Disentangling human grasping type from the object's intrinsic properties using low-frequency EEG signals

07/07/2021 17:00:04 Author: Jackson Cionek

EEG Publications Brain Products June 2021

Disentangling human grasping type from the object's intrinsic properties using low-frequency EEG signals
 
Highlights
Low-frequency EEG carries information about the object's shape and size, grasp type and number of fingers used to grasp.
Grasp types are encoded over motor cortex areas; while object properties activate the fronto-parietal areas.
In different stages of grasping, there is an interplay between the neural representation of grasp type and object properties.
Object properties are classified with similar and significant accuracy during observation, execution and release stages.
Grasp types are significantly better decoded during the execution and release stages than during the observation stage.


Abstract
Grasping movements are known to activate the fronto-parietal brain networks both in human and non-human primates.

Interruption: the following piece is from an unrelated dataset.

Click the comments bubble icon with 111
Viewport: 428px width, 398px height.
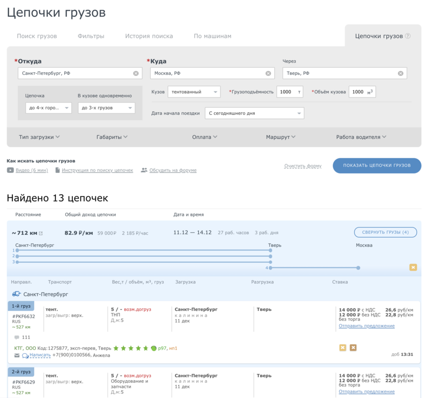point(17,337)
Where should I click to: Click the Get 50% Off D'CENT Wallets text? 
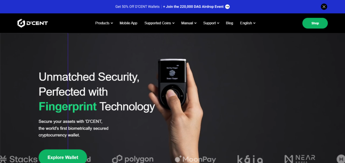pos(137,7)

However, it is unclear if these activations represent properties of the objects or hand postures or both at different stages of the movement. We manipulated the intrinsic properties of the objects and the grasping types in order to create twelve unique combinations of grasping movements and we investigated, in healthy adult humans, the low-frequency time-domain EEG representation of grasping over different stages of the movement. Next, we implemented two multiclass decoders for the grasp type and objects' properties and evaluated them over time. Furthermore, we investigated the similarity between these grasping EEG representations and categorical models that encode properties of the movement and intrinsic properties of the objects. We found that properties of the grasping movement (grasp types, number of fingers) and intrinsic object properties (shape and size) as represented in EEG are encoded in different brain areas throughout the movement stages. Both object properties and grasp types can be decoded significantly above chance level using low-frequency EEG activity during the planning and execution of the movement. Moreover, we found that this preferential time-wise encoding allows the decoding of object properties already from the observation stage, while the grasp type can also be accurately decoded at the object release stage. These findings contribute to the understanding of the grasping representation based on noninvasive EEG brain signals, and its evolution over the course of movement in relation to categorical models that describe the grasped object's properties or that encode properties of the grasping movement. Moreover, our multiclass grasping decoders are informative for the design and implementation of noninvasive motor control strategies.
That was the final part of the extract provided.